Produtividade: evitando o excesso de trabalho


O grande mal do home office é a falta de disciplina, tanto das pessoas como dos gestores. Como as pessoas não precisam se deslocar para nada, existe um risco de não saírem da frente do computador, não fazerem intervalos entre reuniões e simplesmente invadirem seu espaço de descanso e lazer com mais trabalho. O que parece aumento de produtividade, se torna em pouco tempo, em estresse e até burnout.

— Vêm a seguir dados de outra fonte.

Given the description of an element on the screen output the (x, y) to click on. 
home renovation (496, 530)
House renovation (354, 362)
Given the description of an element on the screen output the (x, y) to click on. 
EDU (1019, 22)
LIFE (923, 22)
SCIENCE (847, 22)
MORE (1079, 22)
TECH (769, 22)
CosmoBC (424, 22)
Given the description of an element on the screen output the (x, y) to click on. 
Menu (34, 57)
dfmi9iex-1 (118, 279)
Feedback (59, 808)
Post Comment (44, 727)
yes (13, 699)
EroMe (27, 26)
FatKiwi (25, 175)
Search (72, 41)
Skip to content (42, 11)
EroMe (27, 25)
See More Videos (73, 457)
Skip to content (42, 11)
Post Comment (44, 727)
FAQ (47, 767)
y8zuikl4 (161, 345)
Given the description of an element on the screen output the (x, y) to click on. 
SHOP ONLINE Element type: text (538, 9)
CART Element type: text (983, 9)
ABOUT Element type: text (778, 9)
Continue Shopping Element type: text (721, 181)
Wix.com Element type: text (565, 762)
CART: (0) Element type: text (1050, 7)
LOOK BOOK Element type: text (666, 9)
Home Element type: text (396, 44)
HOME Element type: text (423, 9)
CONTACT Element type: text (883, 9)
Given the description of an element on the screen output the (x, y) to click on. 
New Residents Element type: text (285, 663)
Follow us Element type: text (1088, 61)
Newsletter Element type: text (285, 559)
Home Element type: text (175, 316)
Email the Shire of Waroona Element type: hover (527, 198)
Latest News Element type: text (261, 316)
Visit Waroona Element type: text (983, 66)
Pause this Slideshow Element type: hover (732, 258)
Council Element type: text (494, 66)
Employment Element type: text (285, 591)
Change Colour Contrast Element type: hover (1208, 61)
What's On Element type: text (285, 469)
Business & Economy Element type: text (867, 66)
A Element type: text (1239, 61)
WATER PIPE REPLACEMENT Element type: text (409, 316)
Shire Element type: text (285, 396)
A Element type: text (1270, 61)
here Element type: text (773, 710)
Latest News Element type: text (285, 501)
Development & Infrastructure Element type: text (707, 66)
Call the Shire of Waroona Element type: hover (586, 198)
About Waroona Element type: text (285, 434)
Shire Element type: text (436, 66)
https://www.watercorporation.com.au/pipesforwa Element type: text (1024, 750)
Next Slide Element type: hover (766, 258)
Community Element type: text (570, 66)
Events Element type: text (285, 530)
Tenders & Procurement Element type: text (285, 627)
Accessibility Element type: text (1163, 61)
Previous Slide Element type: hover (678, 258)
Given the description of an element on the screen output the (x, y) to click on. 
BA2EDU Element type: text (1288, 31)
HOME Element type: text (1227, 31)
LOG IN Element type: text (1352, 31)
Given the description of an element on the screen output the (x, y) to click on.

Portanto, vale reforçar o estabelecimento claro de prioridades entre gestores e equipes e estimular que as pessoas façam intervalos. Isso sem contar com o exemplo da liderança: nada de e-mails à noite em finais de semana. Vale à pensa lembrar disso.


Apoio emocional: cuidando de pessoas e relações em tempos de pandemia


Psicólogos e psiquiatras vem narrando nos últimos meses o aumento de pacientes com sintomas de ansiedade e depressão. O medo da pandemia, o medo de perder o emprego e até da morte são os fantasmas bastante reais que estamos enfrentando. Você sabe como estão as pessoas da sua equipe com relação à isso? Criar espaços adequados para escutar e apoiar as pessoas está sendo fundamental nesse período. Os exemplos vão desde rodas de diálogo entre colegas e até apoio psicológico subsidiado pela empresa. Não podemos esquecer que somos todos humanos e as emoções afetam nosso trabalho e nosso trabalho interfere nas nossas emoções. Tudo anda junto e já é hora das empresas entenderem isso.